__Work item__
There should be no pictures in your answer, only an exact copy of the lines from the one with "This screenshot has width=1568, height=702." through the end of the material.

__Material for this task__

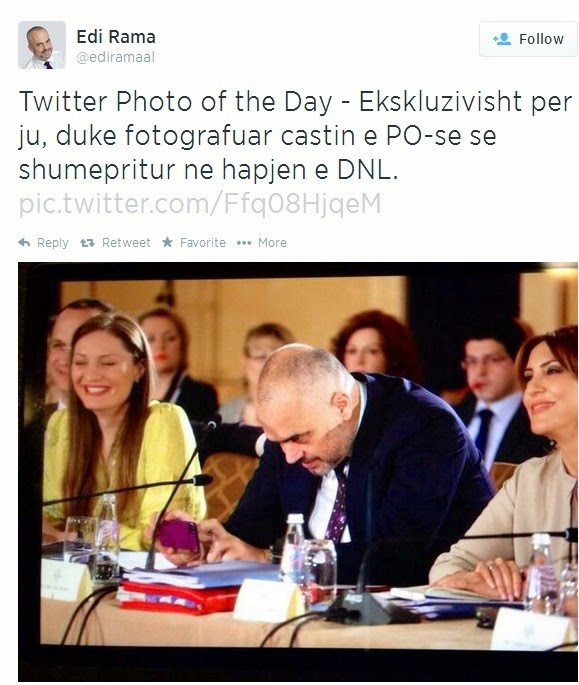Follow the account using the Follow button

pos(528,39)
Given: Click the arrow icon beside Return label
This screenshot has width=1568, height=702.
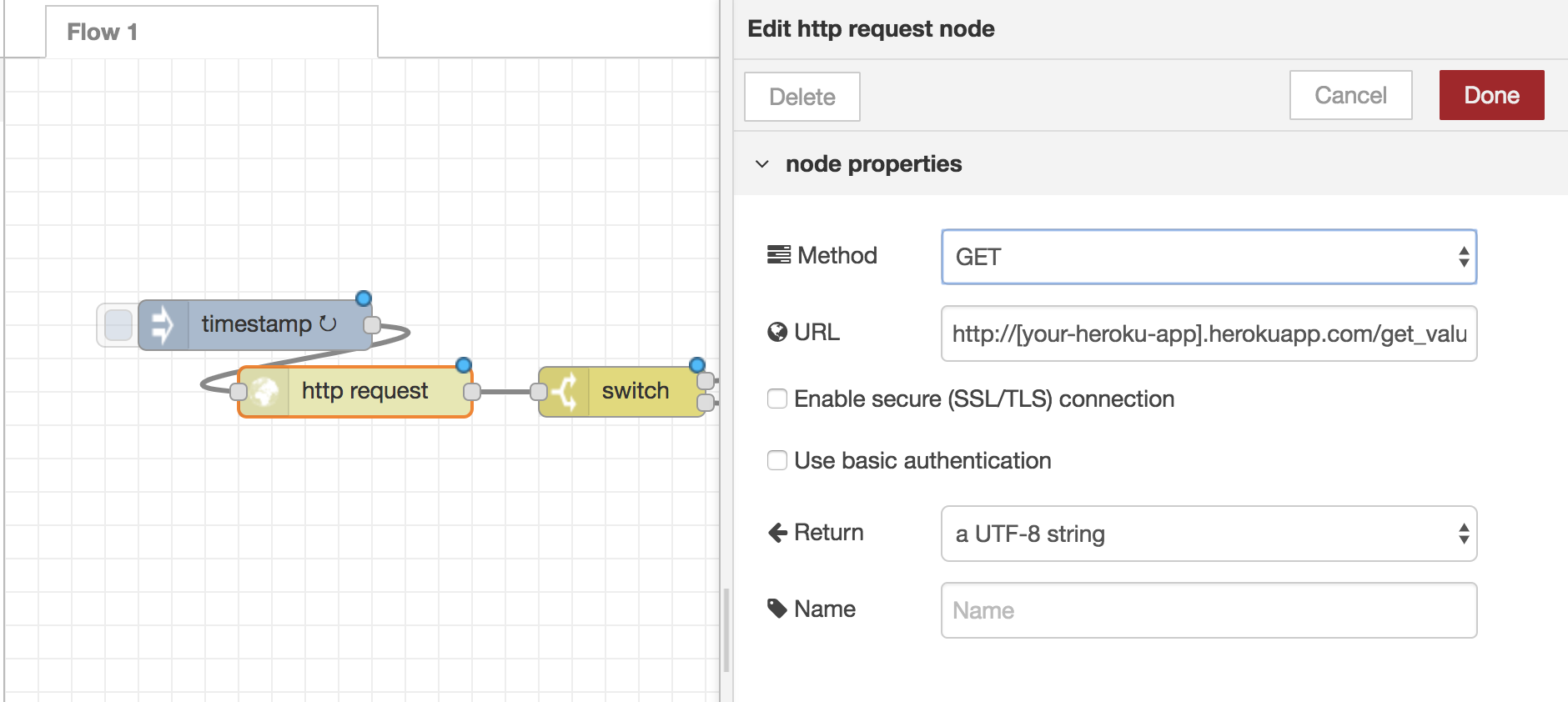Looking at the screenshot, I should pyautogui.click(x=777, y=533).
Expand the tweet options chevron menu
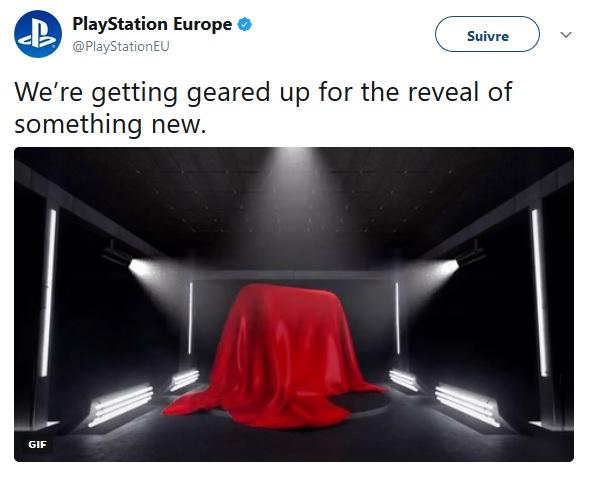This screenshot has height=478, width=593. (566, 35)
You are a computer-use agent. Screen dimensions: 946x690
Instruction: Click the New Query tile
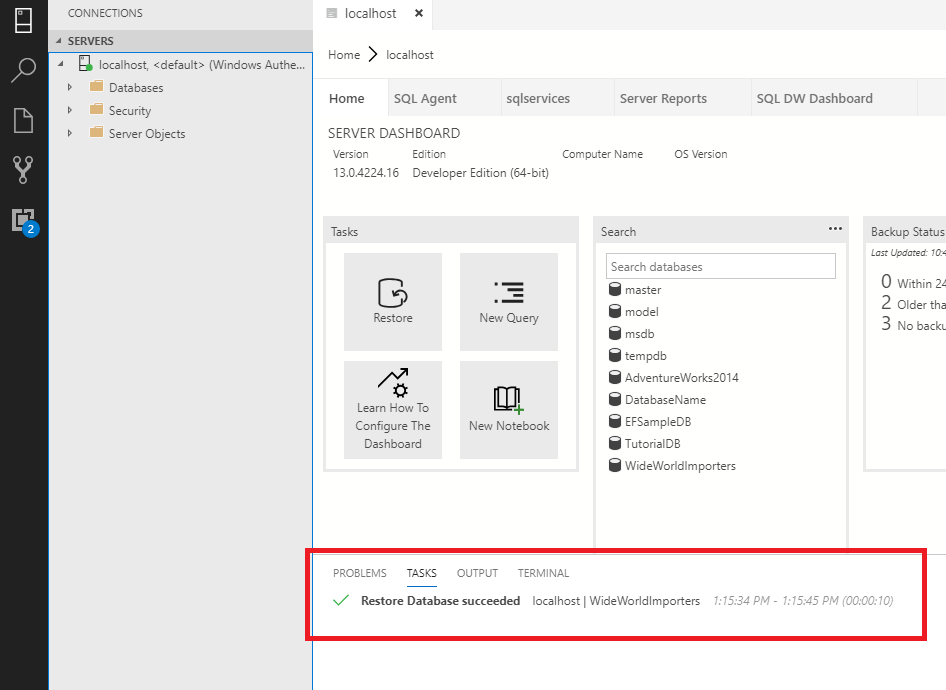(x=509, y=301)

__Expected output__
This screenshot has width=1568, height=702.
Looking at the screenshot, I should pyautogui.click(x=777, y=533).
Expand the tweet options chevron menu
This screenshot has height=478, width=593. (566, 35)
You are a computer-use agent. Screen dimensions: 946x690
Instruction: Click the New Query tile
(x=509, y=301)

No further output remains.